Le cabinet-conseil en ressources humaines Robert Half a regardé de près un point précis du processus de recrutement des organisations canadiennes : la négociation du contrat d’embauche. Ce qui lui a permis de faire une découverte renversante:
– «NON». 32% des employés canadiens ont déjà renoncé à une offre d’emploi parce que l’employeur n’était pas disposé à discuter des aspects allant au-delà du salaire. À savoir, entre autres, le titre du poste en jeu, les avantages sociaux, ou encore la possibilité de suivre des programmes de formation.
Autrement dit, 1 Canadien sur 3 a déjà dit «non» à un employeur parce que celui-ci refusait de négocier, parce que celui-ci refusait de considérer autre chose que le salaire, parce que celui-ci refusait de faire preuve de flexibilité. Incroyable, mais vrai.
Bien entendu, Robert Half s’est aussitôt retourné vers les employeurs, histoire de vérifier si c’était bien vrai ce que disaient ces talents-là, lesquels avaient été à deux doigts de dire «oui» et – de toute évidence – ne considéreront plus jamais la moindre offre en provenance de ces employeurs-là.
Résultats? Les voici:
– 62% des employeurs canadiens se disent ouverts à une discussion sur le salaire.

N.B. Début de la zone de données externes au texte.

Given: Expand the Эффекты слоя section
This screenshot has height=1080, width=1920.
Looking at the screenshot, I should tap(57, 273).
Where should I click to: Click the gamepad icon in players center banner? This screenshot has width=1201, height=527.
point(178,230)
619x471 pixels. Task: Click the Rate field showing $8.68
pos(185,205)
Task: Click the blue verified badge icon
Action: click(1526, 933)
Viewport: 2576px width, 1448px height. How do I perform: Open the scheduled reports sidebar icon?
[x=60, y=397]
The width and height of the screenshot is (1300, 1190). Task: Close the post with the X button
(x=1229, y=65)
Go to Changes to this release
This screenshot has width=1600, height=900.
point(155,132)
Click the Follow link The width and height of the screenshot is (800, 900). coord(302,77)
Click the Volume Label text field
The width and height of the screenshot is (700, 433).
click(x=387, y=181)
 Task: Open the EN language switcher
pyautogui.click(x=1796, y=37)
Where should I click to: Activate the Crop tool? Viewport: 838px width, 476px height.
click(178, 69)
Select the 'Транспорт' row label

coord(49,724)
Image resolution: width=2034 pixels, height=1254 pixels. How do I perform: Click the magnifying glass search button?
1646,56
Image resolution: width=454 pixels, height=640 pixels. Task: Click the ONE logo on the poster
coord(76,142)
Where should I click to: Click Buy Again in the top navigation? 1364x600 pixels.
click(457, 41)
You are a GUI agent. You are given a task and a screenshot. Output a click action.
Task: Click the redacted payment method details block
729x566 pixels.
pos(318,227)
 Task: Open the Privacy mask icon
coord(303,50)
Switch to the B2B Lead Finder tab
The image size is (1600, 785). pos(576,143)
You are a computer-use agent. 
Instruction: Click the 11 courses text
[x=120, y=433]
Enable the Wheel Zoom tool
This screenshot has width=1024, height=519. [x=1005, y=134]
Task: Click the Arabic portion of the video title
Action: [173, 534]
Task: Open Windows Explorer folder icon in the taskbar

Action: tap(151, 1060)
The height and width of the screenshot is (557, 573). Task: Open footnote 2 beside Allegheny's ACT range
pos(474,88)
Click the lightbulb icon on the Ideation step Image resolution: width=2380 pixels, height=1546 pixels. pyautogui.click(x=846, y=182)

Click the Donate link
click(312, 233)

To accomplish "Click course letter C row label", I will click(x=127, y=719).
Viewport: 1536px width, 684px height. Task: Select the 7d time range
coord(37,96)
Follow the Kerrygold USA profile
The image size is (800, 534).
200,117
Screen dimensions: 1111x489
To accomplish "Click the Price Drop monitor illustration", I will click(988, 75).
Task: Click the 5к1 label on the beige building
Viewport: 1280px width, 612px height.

– 48%, sur les avantages sociaux.
– 44%, sur les programmes de formation.
– 43%, sur le télétravail et autres arrangements d’horaires de travail.
– 37%, sur le titre du poste en jeu.
Bref, les employeurs vraiment ouverts à une discussion allant au-delà du salaire sont minoritaires. Il y a bel et bien une rigidité palpable chez la majorité des employeurs dès lors que les termes «avantages sociaux», «formation» et «télétravail» sont évoqués. Une rigidité qui a le chic de refroidir les talents qui sont en mesure de dire «non» à une offre, et donc, les meilleurs talents qui soient puisqu’ils savent très bien qu’un autre employeur leur offrira demain matin des conditions de travail propices à leur épanouissement professionnel.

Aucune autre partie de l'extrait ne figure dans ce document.